The following was first published in The Online Citizen.
The Court of Appeal has reserved its judgement in the case of Ramalingam Ravinthran v Attorney-General after the appellant’s lawyer Mr M Ravi mounted a challenge to the use of prosecutorial discretion at the Supreme Court on Wednesday.
Mr Ravinthran was arrested alongside with a Mr Sundar Arujunan in 2006. Both were charged with drug trafficking.
However, while Mr Ravinthran was charged with the full amount of drugs (5560g of cannabis and 2078g cannabis mixture), Mr Arujunan was only charged with trafficking in 499.99g of cannabis and 999.99g of cannabis mixture, just below the thresholds for the Mandatory Death Penalty. Therefore, Mr Arujunan has received 20 years in jail with caning, while Mr Ravinthran is on death row.
“Equal before the law”
Human rights lawyer Mr Ravi argued before Chief Justice Chan Sek Keong, Justice V K Rajah and Justice Andrew Phang that although the prosecution does have discretion in charging individuals, this discretion is limited by Article 12 (1) of the Singapore Constitution, which states, “All persons are equal before the law and entitled to the equal protection of the law.” Thus, it is unfair for the prosecution to charge two individuals with the same offence, yet with different amounts that result in unequal sentences.
“The Attorney-General chose to alter a scientific fact,” Mr Ravi said.
In the light of this unequal treatment, Mr Ravi asked for the Court of Appeal to amend his client’s death sentence to a non-capital sentence.
Decisions should be left to Prosecution
Public Prosecutor Ms Mavis Chionh said that although Article 12 requires equal punishment for the same level of legal guilt, it does not require equal punishment for different moral blameworthiness.
However, Justice Rajah asked how two people could be charged with different amounts despite it being the same bag of drugs, saying, “Is it proper prosecutorial discretion to salami slice the physical amount?”
“Parliament has not decreed that everyone found with that amount [above the threshold for the Mandatory Death Penalty] shall be charged and put to death,” Ms Chionh said, adding that the decision was left to the Prosecution.
She stated that it was not a “fiction” to charge Mr Arujunan with a lesser amount than Mr Ravinthran, as the amount in Mr Arujunan’s case was “a subset of the [full] amount”.
Ms Chionh then went on to state that the factors involved in how the Prosecution chooses to charge an individual were not purely legal, but also included extra-legal and moral aspects, as individual circumstances had to be taken into account.
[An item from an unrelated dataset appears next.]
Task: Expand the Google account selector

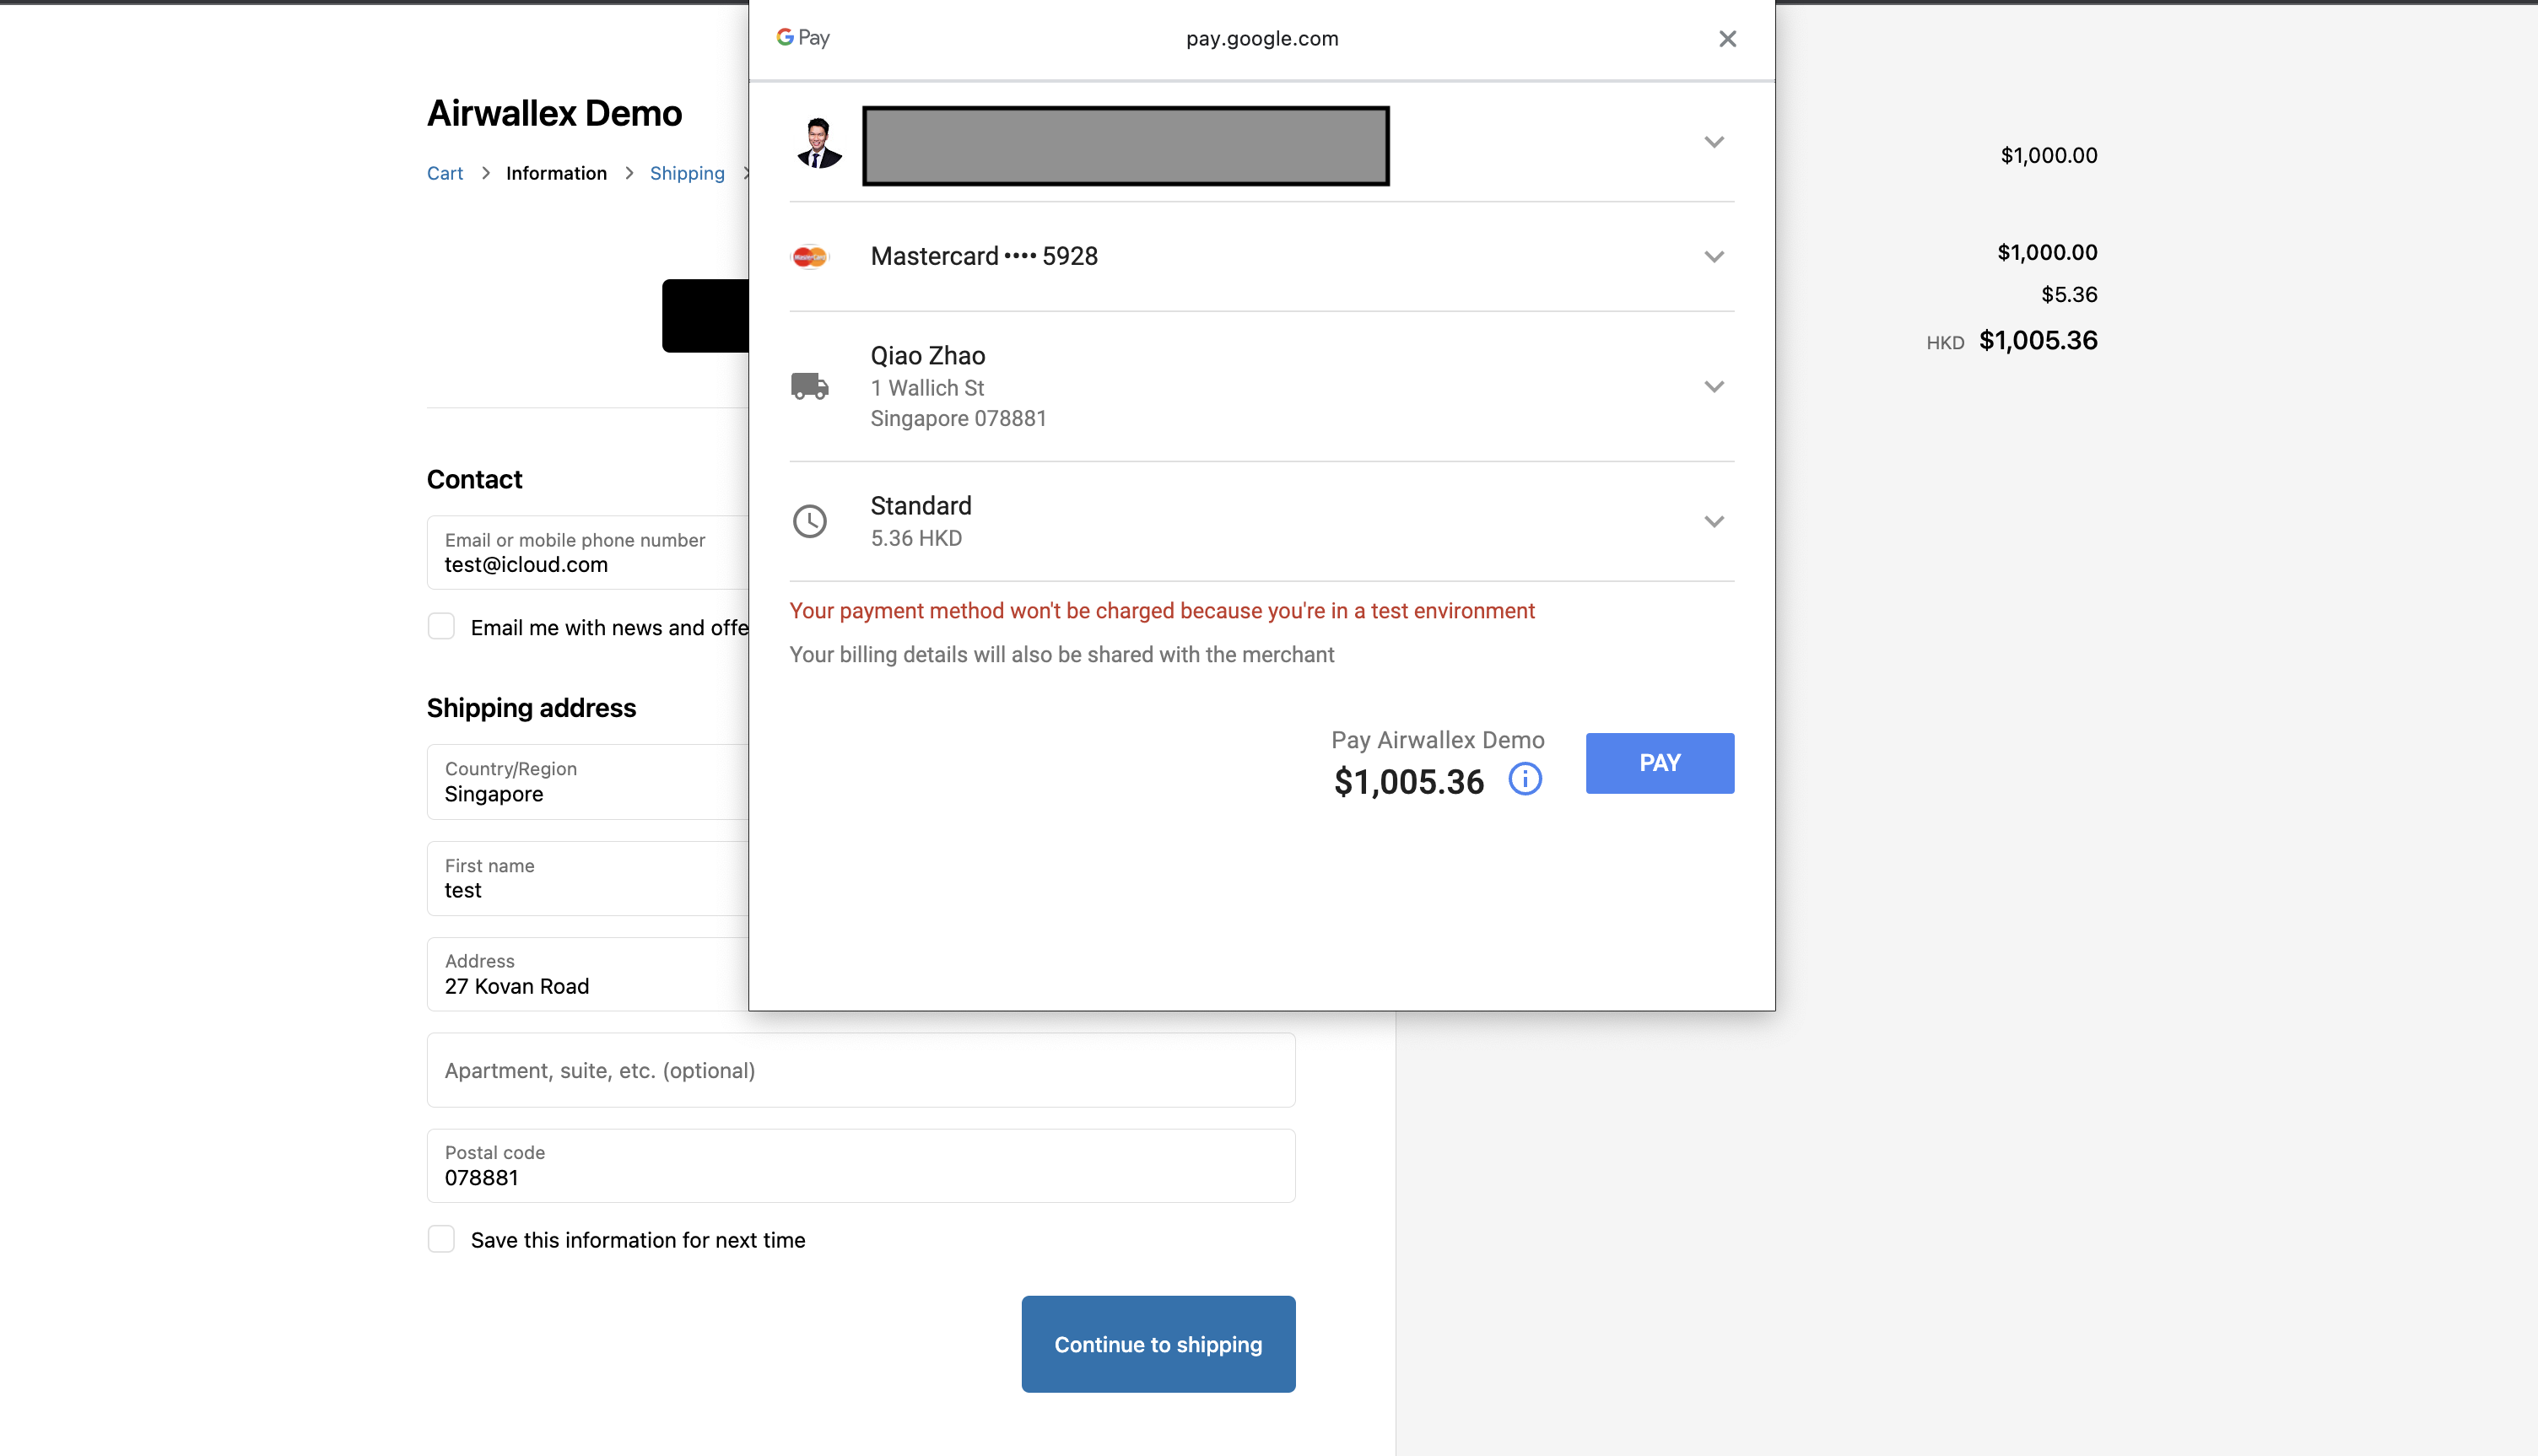Action: (1714, 142)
For that reason, she argued that prosecutorial discretion should generally “not be reviewable”.
She further added that Mr Ravi should not have asked the court to amend his client’s sentence, as it would usurp the Prosecution’s discretion. She said, “The remedy is to ask for the case to be remitted for consideration by the prosecution.”
Although Ms Chionh declined to elaborate upon the Prosecution’s reasons for reducing Mr Arujunan’s charge, Mr Ravi said that it was explained to him in a letter from the Attorney-General’s Chambers that it was due to Mr Arujunan’s low IQ of 62.
A situation caused by the Mandatory Death Penalty?
At one point during the hearing, Chief Justice Chan observed that this was a situation created by the existence of the Mandatory Death Penalty. “If there had not been a Mandatory Death Penalty you could charge with the same offence and go to court,” he said. “For me, that’s where the difficulty lies.”
Throughout the hearing, Mr Ravinthran sat in silence between his police guards. After the hearing was over, he waved to his family members and exchanged a few words with them before being led away.
Should this appeal be dismissed, Mr Ravinthran will have no other legal recourse but to appeal to President Tony Tan for clemency.